Editas is a cash-backed CRISPR “deep value option” pivoting to in vivo LDLR upregulation—one strong human readout could re-rate the stock, one miss could strand it as a patent shell.
Overview
Editas Medicine is at a late-2025 inflection point after a radical strategic reset. Once a flagship CRISPR company with broad ambitions (including ex vivo cell therapies), it has pivoted into a streamlined, pure-play in vivo gene editing company following the late-2024 discontinuation of reni-cel in SCD/TDT—an explicit decision to avoid value destruction as a third-to-market, capital-intensive autologous therapy behind established competitors (Casgevy, Lyfgenia). The market prices EDIT like a distressed asset (~$2.17/share), implying an enterprise value around ~$46M after netting ~$165.6M cash, effectively assigning near-zero value to the in vivo pipeline and discounting the IP estate.

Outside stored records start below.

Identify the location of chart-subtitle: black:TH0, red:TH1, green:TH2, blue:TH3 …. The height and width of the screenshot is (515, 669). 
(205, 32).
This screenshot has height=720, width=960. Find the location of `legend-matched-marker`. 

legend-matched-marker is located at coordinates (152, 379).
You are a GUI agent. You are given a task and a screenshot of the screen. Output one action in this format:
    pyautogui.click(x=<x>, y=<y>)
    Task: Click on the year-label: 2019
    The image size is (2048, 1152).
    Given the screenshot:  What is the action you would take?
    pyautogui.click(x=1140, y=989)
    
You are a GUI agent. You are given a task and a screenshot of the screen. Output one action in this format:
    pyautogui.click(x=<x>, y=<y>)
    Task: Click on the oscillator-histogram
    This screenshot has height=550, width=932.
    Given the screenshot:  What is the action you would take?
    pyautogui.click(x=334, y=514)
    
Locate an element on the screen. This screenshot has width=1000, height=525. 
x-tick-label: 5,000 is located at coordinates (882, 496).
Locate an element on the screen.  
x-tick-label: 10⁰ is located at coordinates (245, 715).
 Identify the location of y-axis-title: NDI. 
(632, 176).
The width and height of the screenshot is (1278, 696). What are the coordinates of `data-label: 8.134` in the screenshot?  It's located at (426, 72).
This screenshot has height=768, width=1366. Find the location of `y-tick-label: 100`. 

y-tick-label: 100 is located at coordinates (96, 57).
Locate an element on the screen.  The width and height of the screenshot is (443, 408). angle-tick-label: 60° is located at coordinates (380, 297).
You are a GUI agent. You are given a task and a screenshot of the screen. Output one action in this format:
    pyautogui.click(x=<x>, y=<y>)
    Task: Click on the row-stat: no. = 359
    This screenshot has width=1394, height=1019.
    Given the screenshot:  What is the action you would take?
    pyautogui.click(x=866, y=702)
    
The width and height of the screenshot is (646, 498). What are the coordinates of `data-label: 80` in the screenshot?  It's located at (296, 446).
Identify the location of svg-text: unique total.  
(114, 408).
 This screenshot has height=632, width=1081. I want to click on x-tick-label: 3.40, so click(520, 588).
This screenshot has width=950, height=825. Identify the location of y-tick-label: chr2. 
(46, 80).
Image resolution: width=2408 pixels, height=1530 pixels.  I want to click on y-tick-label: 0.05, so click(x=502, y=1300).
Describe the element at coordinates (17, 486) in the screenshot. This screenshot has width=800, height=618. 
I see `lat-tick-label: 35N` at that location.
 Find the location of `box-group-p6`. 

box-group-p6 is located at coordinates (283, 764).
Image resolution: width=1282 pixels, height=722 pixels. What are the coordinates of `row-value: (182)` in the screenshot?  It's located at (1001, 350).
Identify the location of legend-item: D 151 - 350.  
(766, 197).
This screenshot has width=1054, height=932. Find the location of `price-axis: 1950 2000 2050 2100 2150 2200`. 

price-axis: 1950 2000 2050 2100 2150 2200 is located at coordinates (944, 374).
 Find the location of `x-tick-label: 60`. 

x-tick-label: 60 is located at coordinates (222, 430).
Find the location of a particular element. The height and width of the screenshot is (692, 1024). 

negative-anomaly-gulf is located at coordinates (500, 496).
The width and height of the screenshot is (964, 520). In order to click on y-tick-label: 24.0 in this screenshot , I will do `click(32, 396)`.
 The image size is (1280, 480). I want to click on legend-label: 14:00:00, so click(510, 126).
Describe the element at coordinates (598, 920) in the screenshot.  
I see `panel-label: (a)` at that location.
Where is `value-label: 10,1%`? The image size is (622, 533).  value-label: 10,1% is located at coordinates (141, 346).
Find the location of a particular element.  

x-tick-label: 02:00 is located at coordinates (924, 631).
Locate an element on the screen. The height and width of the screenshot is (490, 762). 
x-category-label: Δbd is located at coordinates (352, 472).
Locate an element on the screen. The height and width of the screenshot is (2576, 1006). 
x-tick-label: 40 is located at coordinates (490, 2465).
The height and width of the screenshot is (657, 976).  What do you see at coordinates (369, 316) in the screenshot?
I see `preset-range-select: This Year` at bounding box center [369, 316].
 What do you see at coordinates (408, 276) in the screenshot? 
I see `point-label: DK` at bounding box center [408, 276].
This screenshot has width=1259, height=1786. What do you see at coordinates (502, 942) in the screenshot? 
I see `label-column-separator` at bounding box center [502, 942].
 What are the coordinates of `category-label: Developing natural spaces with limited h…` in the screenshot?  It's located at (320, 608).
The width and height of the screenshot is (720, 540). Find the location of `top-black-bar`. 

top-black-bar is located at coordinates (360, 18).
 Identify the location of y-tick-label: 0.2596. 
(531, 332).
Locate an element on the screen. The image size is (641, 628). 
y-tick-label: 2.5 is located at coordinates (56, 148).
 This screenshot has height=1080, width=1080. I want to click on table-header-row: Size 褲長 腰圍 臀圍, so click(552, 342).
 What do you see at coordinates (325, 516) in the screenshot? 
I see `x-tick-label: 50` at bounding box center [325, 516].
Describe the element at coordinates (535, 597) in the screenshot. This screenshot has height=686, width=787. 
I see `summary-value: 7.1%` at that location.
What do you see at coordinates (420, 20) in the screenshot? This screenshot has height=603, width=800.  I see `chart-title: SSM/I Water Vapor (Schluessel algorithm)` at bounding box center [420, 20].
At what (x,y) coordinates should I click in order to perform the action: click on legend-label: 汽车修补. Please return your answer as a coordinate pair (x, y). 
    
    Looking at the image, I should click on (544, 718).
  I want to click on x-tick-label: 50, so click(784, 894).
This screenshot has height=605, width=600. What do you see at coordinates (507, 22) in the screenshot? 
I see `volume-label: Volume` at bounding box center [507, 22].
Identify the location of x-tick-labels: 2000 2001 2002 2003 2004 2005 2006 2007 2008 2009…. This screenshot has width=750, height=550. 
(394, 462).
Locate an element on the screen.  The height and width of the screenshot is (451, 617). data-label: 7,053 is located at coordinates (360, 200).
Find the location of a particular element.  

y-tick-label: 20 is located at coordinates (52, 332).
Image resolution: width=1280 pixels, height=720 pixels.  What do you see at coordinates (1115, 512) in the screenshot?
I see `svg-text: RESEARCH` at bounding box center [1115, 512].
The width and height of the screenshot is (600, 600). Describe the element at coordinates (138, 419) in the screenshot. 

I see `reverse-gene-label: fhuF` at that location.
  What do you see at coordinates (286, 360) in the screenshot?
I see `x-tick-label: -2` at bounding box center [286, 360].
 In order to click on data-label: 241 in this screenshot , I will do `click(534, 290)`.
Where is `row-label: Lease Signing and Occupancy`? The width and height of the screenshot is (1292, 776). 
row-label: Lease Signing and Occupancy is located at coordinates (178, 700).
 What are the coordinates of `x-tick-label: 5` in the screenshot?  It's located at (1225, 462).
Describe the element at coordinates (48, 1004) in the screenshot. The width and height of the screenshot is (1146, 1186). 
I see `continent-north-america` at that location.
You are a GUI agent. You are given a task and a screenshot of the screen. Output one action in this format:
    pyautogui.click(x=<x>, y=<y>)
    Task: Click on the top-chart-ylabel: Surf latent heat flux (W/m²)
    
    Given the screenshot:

Yet the company has stabilized financially via burn reduction, non-dilutive financing (notably monetizing part of Vertex-related receivables through DRI Healthcare), and ongoing milestone-driven partner revenue (e.g., BMS). The rebuilt thesis centers on EDIT-401, a liver-directed in vivo program for hypercholesterolemia using AsCas12a to upregulate LDLR directly—distinct from PCSK9 knockdown/base-edit strategies—and supported by clinically validated LNP delivery licensed from Genevant. Editas also retains a potentially valuable IP licensing model as the exclusive licensee for foundational Broad CRISPR patents, creating an event-driven, asymmetric setup: the stock is cash-backed with significant upside if EDIT-401 translates clinically, but meaningful existential risks remain.